HOW TO COMPLETE THIS TASK: The answer must be every line of the records below that contains the word "Expand", copied out.

DATA EXTRACTS:
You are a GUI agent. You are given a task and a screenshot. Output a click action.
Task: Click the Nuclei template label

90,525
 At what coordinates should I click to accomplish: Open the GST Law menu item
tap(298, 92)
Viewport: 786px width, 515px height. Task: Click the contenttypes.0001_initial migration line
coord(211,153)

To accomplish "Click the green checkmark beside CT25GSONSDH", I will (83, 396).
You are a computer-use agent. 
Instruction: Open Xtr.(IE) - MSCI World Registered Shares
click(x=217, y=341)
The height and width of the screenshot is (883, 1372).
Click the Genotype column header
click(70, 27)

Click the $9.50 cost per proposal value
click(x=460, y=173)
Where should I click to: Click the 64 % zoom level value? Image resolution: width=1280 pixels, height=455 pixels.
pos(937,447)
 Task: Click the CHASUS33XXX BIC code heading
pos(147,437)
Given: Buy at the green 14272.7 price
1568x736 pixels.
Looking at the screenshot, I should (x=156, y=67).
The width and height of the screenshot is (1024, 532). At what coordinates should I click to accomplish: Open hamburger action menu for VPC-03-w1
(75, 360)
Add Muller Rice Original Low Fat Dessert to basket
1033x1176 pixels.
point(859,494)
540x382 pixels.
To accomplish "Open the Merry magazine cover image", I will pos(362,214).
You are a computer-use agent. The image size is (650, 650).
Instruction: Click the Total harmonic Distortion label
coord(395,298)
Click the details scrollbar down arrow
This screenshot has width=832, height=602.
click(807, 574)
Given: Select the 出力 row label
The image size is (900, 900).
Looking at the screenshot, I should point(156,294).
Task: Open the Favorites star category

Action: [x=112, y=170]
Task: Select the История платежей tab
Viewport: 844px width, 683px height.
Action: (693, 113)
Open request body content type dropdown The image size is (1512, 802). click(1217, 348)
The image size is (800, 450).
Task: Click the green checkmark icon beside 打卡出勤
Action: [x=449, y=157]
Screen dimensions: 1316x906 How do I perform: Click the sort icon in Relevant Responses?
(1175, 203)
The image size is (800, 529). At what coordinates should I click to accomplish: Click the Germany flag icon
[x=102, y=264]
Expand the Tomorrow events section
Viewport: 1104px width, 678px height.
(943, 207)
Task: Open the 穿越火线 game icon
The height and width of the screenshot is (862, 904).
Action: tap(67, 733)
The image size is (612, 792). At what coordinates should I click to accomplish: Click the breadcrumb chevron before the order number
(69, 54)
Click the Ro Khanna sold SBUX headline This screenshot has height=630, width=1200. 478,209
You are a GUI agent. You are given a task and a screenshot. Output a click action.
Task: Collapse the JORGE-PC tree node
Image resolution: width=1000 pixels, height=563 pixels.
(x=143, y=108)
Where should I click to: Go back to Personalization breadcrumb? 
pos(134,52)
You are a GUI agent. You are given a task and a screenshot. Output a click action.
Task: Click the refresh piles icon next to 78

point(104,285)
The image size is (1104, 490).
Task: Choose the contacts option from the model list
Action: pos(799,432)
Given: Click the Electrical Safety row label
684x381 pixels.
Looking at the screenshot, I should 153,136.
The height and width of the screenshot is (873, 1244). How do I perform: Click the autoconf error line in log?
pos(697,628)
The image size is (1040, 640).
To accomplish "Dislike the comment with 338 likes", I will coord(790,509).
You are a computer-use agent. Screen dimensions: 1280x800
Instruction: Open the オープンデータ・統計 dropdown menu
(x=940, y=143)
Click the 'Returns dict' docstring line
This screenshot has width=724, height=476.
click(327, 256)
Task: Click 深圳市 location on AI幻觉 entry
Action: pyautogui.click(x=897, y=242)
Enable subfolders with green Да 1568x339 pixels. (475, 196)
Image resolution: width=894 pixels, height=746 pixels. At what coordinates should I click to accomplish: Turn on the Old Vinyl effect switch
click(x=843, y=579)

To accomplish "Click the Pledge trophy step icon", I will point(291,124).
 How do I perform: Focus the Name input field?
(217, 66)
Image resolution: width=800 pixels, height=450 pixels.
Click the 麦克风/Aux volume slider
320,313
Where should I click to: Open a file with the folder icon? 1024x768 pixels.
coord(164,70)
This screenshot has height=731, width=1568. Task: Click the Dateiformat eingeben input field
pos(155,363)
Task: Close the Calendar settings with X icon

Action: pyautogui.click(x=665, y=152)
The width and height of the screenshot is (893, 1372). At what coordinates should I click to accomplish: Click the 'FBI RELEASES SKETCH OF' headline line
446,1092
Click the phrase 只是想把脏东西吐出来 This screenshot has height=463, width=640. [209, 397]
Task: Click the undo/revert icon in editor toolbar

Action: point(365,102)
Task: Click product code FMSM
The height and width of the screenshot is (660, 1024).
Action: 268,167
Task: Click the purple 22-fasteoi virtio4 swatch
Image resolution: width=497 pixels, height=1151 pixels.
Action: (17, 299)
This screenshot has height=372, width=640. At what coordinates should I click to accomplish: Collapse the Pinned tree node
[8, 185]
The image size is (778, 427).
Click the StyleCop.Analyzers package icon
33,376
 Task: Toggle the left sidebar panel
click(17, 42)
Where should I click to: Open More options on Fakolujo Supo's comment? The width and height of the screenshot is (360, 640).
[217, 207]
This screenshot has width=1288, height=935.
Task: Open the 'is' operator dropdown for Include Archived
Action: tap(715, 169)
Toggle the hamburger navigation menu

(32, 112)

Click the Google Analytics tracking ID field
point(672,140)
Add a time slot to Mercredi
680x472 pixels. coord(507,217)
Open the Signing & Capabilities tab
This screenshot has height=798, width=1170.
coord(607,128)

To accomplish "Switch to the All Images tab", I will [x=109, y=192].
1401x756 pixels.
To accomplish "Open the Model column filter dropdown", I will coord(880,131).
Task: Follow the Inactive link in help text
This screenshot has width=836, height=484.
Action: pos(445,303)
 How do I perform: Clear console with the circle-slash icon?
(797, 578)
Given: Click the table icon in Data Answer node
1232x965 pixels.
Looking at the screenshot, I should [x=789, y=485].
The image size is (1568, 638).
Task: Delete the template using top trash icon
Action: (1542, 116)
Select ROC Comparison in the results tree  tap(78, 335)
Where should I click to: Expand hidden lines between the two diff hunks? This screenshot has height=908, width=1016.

SOLUTION TO THE EXERCISE:
Expand the Tomorrow events section
Where should I click to: Expand hidden lines between the two diff hunks? This screenshot has height=908, width=1016.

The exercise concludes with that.